Le travail de metteur en scène est de monter un texte, dit-on. On le comprend dans la mesure où nous pensons en retrouver un fonctionnement qui serait dormant en l’état de texte écrit et qu’il faudrait monter pour en faire un nouvel usage (on remonte un mécanisme). Dans le cas de Sainte Jeanne, ce verbe est une entrée qui peut permettre de jouer un peu différemment. Le texte est écrit par Brecht pour la radio. Par conséquent, un texte sans image, sans représentation visuelle, en dehors de ce que le texte fait à l’imaginaire de chacun. Monter ce texte, c’est aller vers ce creux au-dessus des figurations. Pour nous, laisser apparaître les interstices, les failles, les différences de jeux, les styles de jeu des acteurs.

C’est une pièce sur l’engagement et la responsabilité.

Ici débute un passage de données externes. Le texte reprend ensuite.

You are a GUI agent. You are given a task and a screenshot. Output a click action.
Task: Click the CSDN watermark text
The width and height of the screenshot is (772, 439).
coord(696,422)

Comme souvent en ce qui concerne cet auteur, une lecture rapide et paresseuse fait paraître un sujet simple mais efficace : jusqu’où l’héroïsme révolutionnaire est-il compatible avec la réalité ? Puis, l’édifice tremble ou plus précisément, ne peut être saisi en un seul plan. Bertolt Brecht efface les prises qui feraient de lui un auteur récupérable. Ce texte saute aux yeux, car il est fuyant. Ce qui se distingue à l’écoute est l’absence de centre et de contours. Les figures sont complexes, humaines, terriblement vraies et échappent à toute lecture rassurante pour qui que ce soit.

Mettre à la scène ce texte pour partager sa force d’échappée. Pour cela nous sommes trois régisseurs. Nous avons divisé la pièce en trois parties et chacun s’occupe de sa part. Ces trois façons de monter vont se correspondre, ou non.

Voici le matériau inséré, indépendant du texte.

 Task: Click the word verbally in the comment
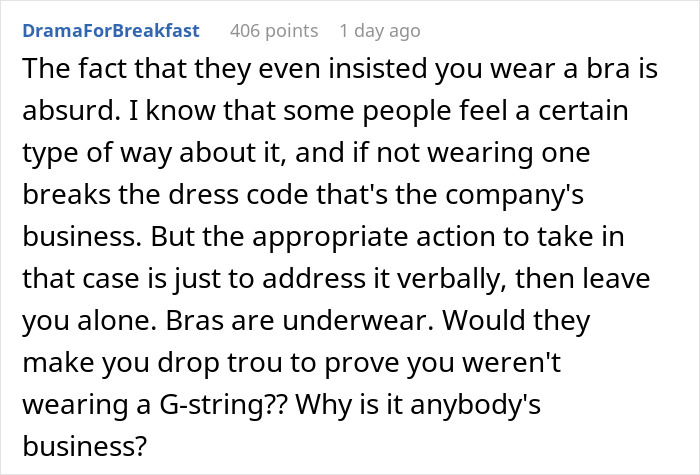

Ce travail est un test pour nous. Cette recherche n'est pas préparée pour être aboutie. Le public doit venir tester cette représentation. Je sais que ce n’est pas pareil avec une salle pleine. Nous cherchons un jeu neutre, mais rien ne peut se vérifier sans la présence du public. Ce n’est pas une étape de travail mais un mouvement à plusieurs qui ne se constitue qu’à la condition du contact avec les acteurs et les assistants. Pendant la représentation, le spectateur est considéré comme un des travailleurs, il est comme un des participants de la constitution d’un espace/durée qui fabrique du sens qu’à cette condition.

Si ce texte nous parle de notre temps avec une acidité jubilatoire, c’est qu’il fait vivre la face cachée du pouvoir capitaliste tel qu’il décide de tout acheter au risque de tout tuer avec délice et énergie. Cette face a le visage de Jeanne d’Arc.

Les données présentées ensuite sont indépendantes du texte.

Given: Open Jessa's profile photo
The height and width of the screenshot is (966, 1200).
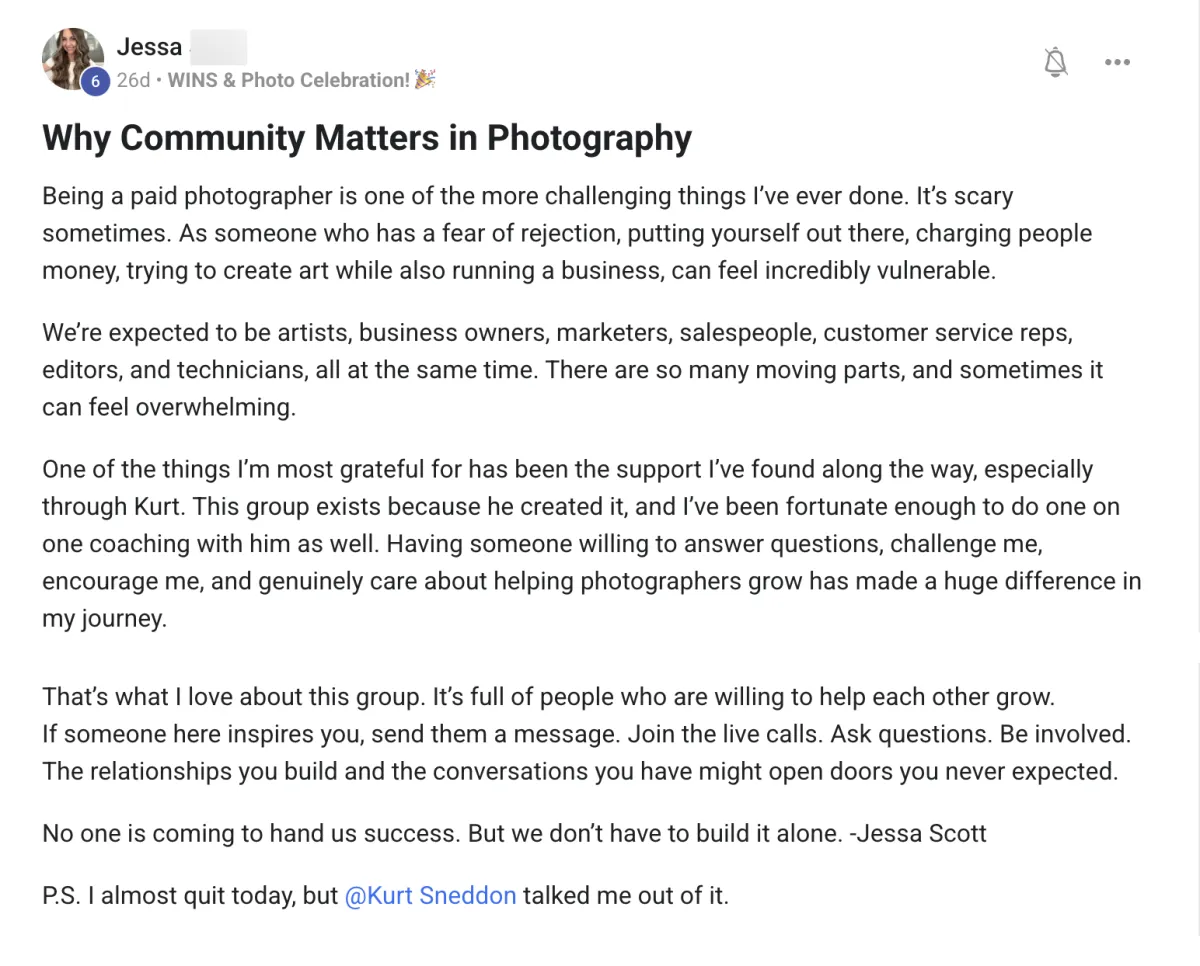Looking at the screenshot, I should 72,59.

Jeanne, la sainte sans peur et sans calcul sinon celui de faire le bien, est reconnue par l’homme solitaire, Mauler, qui « capitalise le monde » et vit seul, retiré dans son usine. C’est une histoire d’amour et de pouvoir. En 1930, en 2006, les hommes de pouvoirs ont envie d’être aimés pour ce qu’ils sont et eux seuls le savent. Jeanne est la figure du phantasme du roi de la viande Pierpont Mauler. Elle sera sacrifiée sur l’autel de la transformation du monde, « par-dessus le marché » dirait le philosophe Alain Badiou. Lucidité ne paie pas.